Studies on the Mechanism of Action of Collagenase: Inhibition by Cysteine and Other Chelating Agents

Under specific conditions cysteine inhibits collagenase (Clostridiopeptidase A and B (EC 3.4.4.19)) irreversibly. Neither collagenase A or B contains cysteinyl or cystinyl residues, so that the inhibition cannot proceed either by disulfide reduction, formation, or exchange. By use of [ 35 S]cysteine, cysteine has been shown to bind to collagenase A in the ratio of about two moles to one mole of protein, and to collagenase B in the ratio of approximately one mole to one mole of protein. After cysteine binds to the enzyme, the sulfhydryl group can no longer be titrated with p ‐mercuribenzoate or 5,5′‐dithiobis‐(2‐nitrobenzoic acid). Cysteine inhibits the low‐temperature binding of collagenase to a collagen substrate (ichthyocol).
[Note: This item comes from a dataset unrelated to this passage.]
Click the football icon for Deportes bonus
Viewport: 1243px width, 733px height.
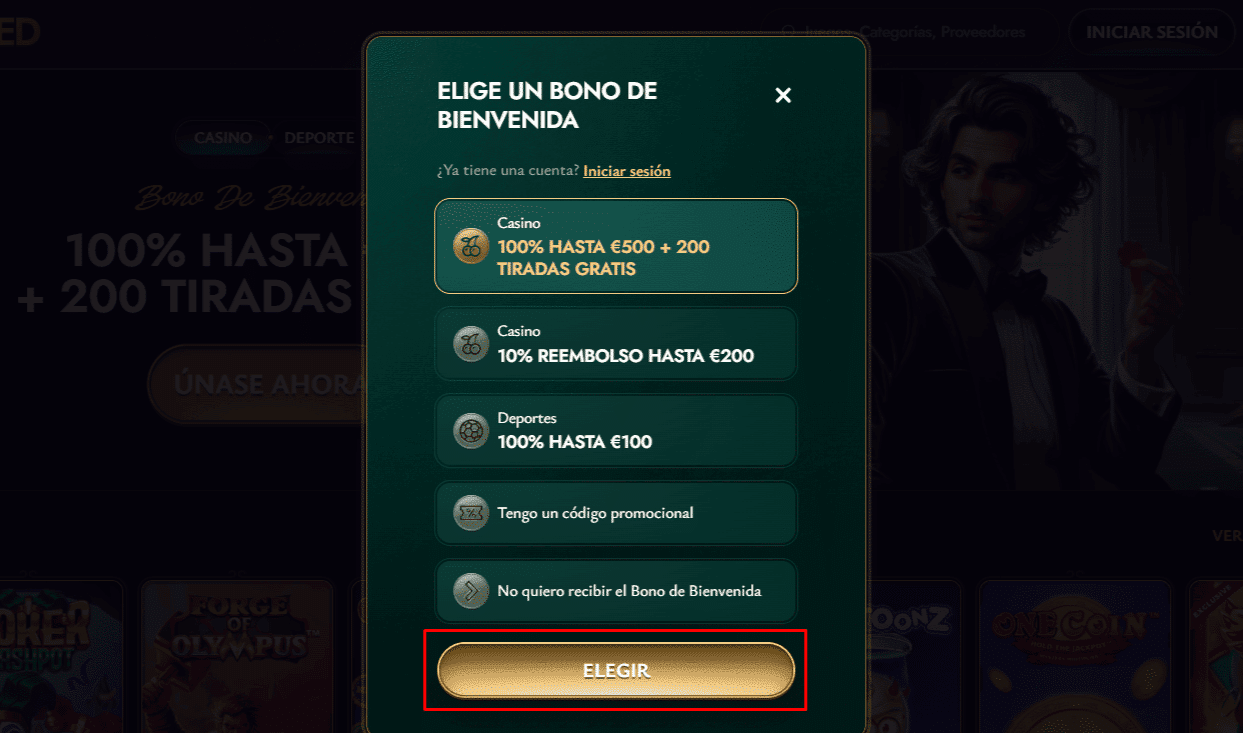471,430
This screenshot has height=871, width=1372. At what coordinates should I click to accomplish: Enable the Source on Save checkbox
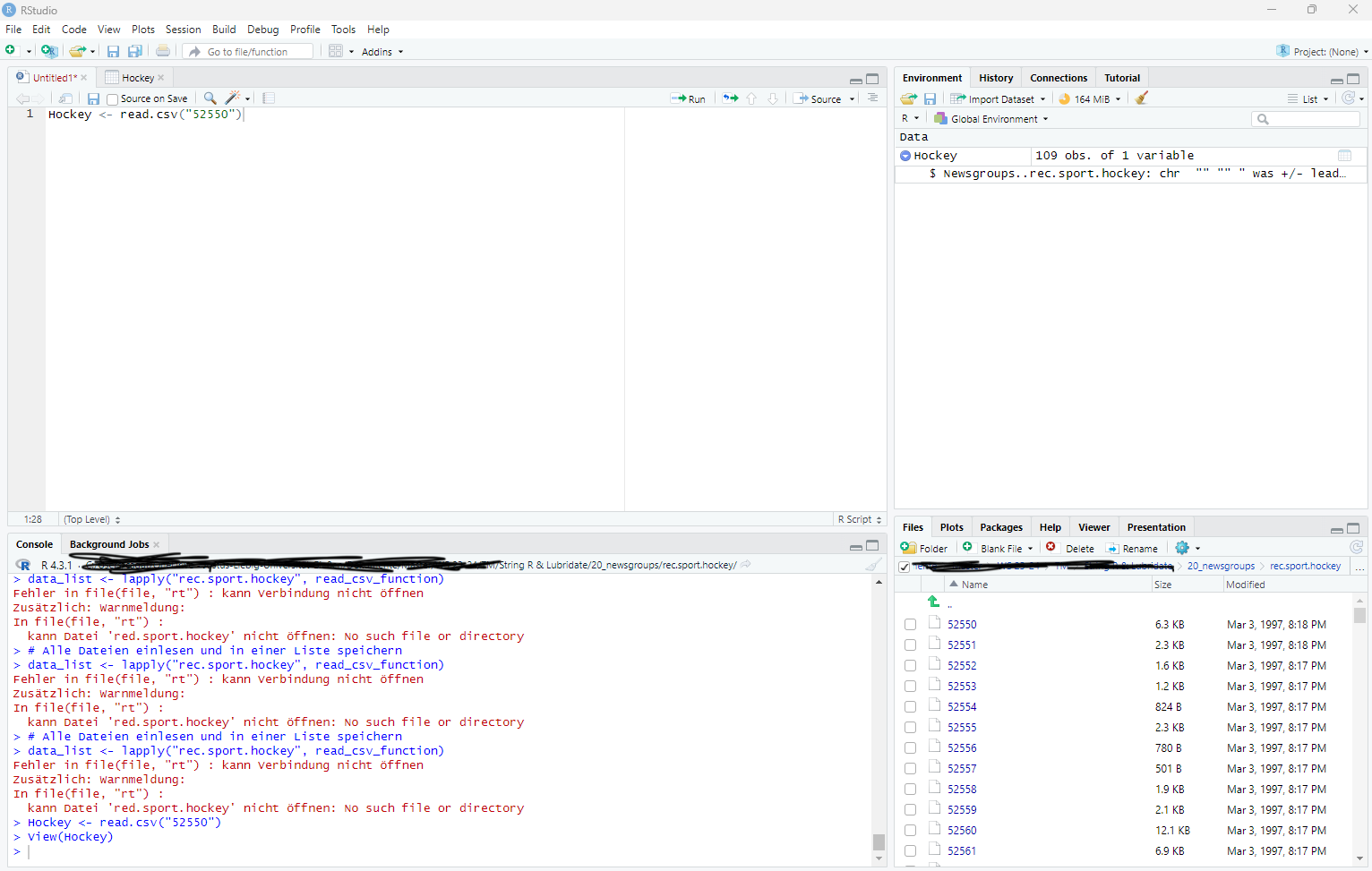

Histidine inhibits the activity of collagenases A and B, but this inhibition, in contrast to that produced by cysteine, is readily reversible by dialysis against water or passage through a DEAE cellulose column. 2,3‐Dimercaptopropanol also inhibits both collagenases. The order of the inhibitor efficacy on collagenase by cysteine, histidine, imidazole and 2,3‐dimercaptopropanol appears to be consistent with the order of stability constants of these chelating agents with zinc. The suggestion made previously that zinc may be an intrinsic component of collagenase is thereby reinforced. Indeed preliminary experiments are reported in which the incorporation of 65 Zn into collagenases A and B is demonstrated.